Doch schnell bröckelte die Übereinstimmung, wie Parität erreicht werden
kann – und was sie genau bedeutet. Zunächst konnten die FDPlerinnen in
ihrer Fraktion den Antrag auf die Kommission nicht durchsetzen. Dann zogen
die Unionsfrauen sich zurück. Und um des Koalitionsfriedens willen wollten
sich schließlich auch die Sozialdemokratinnen nicht mehr am Antrag
beteiligen. Sie setzten darauf, Parität innerhalb der Wahlrechtsreform
durchzubringen.
## „Das Patriarchat steht“
Übrig blieb ein Antrag von Linken und Grünen, eine Kommission zu bilden –
und schließlich Stillstand. Die SPD-Abgeordnete Josephine Ortleb verweist
im Gespräch mit der taz auf die Haltung der Unionsfrauen. Sie hoffe, sagt
das Mitglied im Familienausschuss, „dass bei allem, was jetzt beim Thema
Wahlrechtsreform noch kommen mag, sich auch die Unionsfrauen dafür
einsetzen.
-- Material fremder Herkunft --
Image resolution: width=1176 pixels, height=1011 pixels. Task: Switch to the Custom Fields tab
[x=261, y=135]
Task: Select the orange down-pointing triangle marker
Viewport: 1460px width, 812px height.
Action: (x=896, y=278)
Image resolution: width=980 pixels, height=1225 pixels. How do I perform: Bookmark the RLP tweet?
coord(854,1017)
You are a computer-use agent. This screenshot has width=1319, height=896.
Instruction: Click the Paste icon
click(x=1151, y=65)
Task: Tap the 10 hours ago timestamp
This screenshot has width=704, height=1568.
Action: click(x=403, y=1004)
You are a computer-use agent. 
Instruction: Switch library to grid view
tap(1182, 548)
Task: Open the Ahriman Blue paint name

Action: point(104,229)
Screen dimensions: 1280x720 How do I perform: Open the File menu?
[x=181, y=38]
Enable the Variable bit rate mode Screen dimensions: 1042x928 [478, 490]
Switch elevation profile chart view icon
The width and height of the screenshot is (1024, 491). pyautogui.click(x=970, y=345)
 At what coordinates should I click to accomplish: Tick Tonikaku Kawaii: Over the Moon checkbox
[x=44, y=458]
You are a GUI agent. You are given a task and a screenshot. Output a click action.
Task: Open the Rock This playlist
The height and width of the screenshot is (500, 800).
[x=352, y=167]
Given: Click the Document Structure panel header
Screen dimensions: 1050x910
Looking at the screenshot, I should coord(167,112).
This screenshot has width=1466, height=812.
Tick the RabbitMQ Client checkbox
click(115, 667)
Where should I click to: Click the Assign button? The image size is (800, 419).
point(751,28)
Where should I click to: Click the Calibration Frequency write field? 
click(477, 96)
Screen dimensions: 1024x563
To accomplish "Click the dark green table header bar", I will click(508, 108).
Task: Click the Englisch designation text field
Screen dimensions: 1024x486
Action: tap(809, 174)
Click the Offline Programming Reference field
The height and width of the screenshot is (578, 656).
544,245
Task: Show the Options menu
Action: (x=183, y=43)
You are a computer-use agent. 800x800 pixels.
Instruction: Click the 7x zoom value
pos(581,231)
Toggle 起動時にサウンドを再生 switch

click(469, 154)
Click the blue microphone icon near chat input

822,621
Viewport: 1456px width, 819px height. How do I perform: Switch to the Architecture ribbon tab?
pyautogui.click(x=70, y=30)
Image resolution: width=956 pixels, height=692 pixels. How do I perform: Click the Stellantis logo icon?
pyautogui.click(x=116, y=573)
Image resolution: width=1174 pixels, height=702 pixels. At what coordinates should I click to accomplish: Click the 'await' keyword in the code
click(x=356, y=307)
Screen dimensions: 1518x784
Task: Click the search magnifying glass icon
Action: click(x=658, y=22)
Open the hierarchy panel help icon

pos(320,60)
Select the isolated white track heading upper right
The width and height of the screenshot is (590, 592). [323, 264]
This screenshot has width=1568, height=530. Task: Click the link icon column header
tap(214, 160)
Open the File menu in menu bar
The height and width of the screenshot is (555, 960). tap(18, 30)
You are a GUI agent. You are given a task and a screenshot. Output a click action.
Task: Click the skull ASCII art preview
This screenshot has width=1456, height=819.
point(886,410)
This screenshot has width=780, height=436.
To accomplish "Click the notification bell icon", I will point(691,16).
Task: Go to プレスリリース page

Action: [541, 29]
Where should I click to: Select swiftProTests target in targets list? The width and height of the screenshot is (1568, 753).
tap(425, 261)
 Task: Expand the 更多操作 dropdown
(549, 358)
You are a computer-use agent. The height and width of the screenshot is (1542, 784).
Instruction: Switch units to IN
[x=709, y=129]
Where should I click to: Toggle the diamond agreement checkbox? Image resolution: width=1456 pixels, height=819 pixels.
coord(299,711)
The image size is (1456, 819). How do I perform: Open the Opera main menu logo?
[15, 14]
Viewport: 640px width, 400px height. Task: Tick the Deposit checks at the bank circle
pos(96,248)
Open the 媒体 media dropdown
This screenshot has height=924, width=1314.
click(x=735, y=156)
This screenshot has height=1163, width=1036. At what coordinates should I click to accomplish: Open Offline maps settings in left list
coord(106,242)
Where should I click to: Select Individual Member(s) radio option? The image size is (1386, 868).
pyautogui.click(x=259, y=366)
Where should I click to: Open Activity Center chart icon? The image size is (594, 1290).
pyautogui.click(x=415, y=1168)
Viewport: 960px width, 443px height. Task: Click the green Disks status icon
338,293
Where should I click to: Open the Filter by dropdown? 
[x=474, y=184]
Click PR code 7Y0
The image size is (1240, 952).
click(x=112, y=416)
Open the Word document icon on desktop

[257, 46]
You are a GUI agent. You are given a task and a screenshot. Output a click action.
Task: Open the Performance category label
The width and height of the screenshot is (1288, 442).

Ohne sie geht es nicht.“ Für die SPD sei die Parität ein genauso
wichtiges Thema wie die Größe des Parlaments. Eine Bitte der taz um
Stellungnahme an die Frauen-Union blieb unbeantwortet.
Was die Frauen und ihre Repräsentanz betrifft, sind die mutigen und
siegesgewissen Forderungen also der Frustration gewichen. „Das Patriarchat
steht“, formuliert es die frauenpolitische Sprecherin der Linksfraktion im
Bundestag, Cornelia Möhring. Sie kündigt an: „Ich stimme für keinen Antrag,
in dem Parität nicht vorkommt.“ Der Deutsche Frauenrat findet das richtig:
„Unser Appell an die Abgeordneten des Bundestags lautet nach wie vor:
Stimmen Sie keiner abschließenden Wahlrechtsreform zu, die Parität außen
vor lässt“, heißt es. Verweigerung ist, was derzeit möglich scheint.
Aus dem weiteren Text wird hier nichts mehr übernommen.